Sunday, May 18, 2008

Bergen Academies Theater

Bergen Academies playwrights win honors
Sunday, May 18, 2008
Last updated: Sunday May 18, 2008, EDT 12:41 PM
BY EVELYN SHIH
STAFF WRITER

On Tuesday, the sophomore and junior performance arts students of the Bergen County Academies in Hackensack are taking a field trip to a student competition high on drama.

They're heading to Kean University's Little Theatre to see professionally produced plays by two of their own, juniors Julie A. Earls of Paramus and Bennett Kirschner of Montvale. Earls and Kirschner are winners in the 25th annual New Jersey Young Playwrights Contest, run by the Playwrights Theatre of Madison.

For members of the school's theater program, this pilgrimage is an annual rite of passage – and, for some, inspiration. Earls, 17, remembers taking this trip last year, when she saw the award-winning work of two other Academies students.

"I was just kind of like, 'It'd be so cool if I could do that, too,' " she said. So she began making lists of ideas she could fashion into a script. One of those ideas turned into "The Moodring Monologues," being performed Tuesday.

The Bergen County Academies theater program is a bit of a star within the competition. In two of the previous three years, at least two of the four plays chosen in the high school category have come from its students. The pattern continued this year — and a third student, Brianna Delfs of Hillsdale, received honorable mention.

The reason for the school's repeated curtain calls?

"Good teacher," Delfs said, looking across the table at her playwriting teacher, William Hathaway.

"Good students!" Hathaway countered.

Hathaway worked individually with the 15 performance students in the junior class to create 20-page submissions. "The process is different with each of them," he said.

Like many theater students, Earls and Delfs entered the program because of their interest and talents in acting. They'd never written a play before. But playwriting is a required fall course at the Bergen County Academies for performance students.

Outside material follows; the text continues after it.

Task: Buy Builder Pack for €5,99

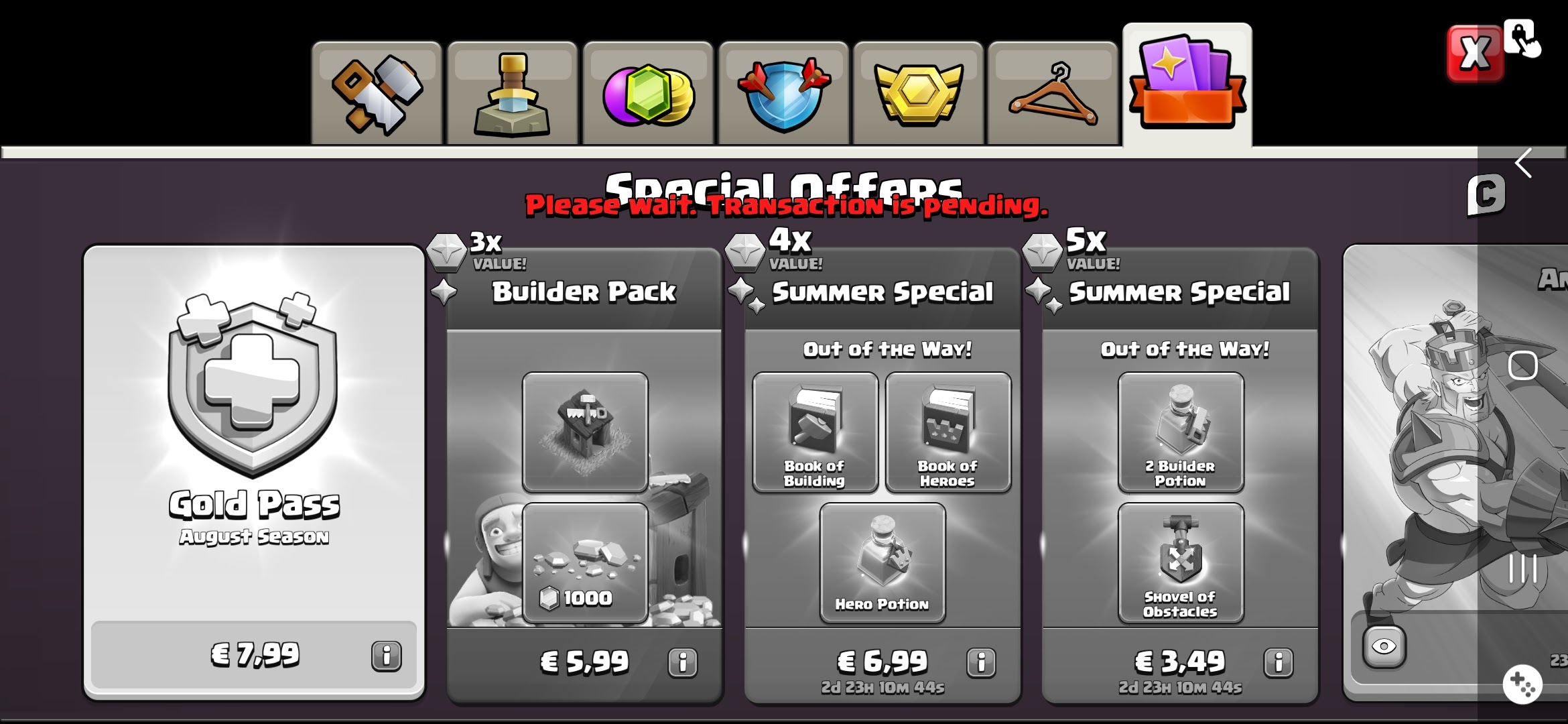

"I felt like I went from a one-dimensional view of theater to a six-dimensional view," said Delfs, of writing a play. "It's just a huge leap, because all of a sudden all these possibilities of how I wanted something to be were there for me."

Delfs' play, "Some People Never Go Crazy (What Truly Horrible Lives They Must Lead)," is a freewheeling series of monologues performed by four unnamed characters in an existentialist, provocative style. "I kind of threw in everything that was me," she said.

Kirschner's play, "Sorry, Allie," was an earlier playwriting effort from sophomore year that he worked on with Hathaway in English class. It deals with a young man who is losing a close friend to cancer.

The budding playwrights, like many high school creative writers, drew inspiration from personal sources. Earls dramatized teen issues such as identity, unrequited love and parental divorce in a series of interlocking monologues. A monologue set to song in Delfs' play was inspired by someone she refers to as "a kid from my past" who has "had a big emotional impact on my life."

Kirschner's inspiration came from a specific personal encounter with a classmate, Aly Boden, who had lost a childhood friend to cancer.

"I had just been told of that, and I apologized to her," said Kirschner, 16. "And I felt like such an idiot. What consolation, what help does that provide to a person? So right afterwards I was rather annoyed with myself, and I wrote a monologue."

All of the playwriting students did readings in class as a part of the revision process but were not allowed to direct or act in their own plays – simulating the professional playwright's relationship with the production crew and cast.

The three honored students may or may not go on to write plays for professional production. What's certain is that the process has helped them become more complete as actors and theater artists.

"In the business, you have to know how to do a little of everything," Earls said.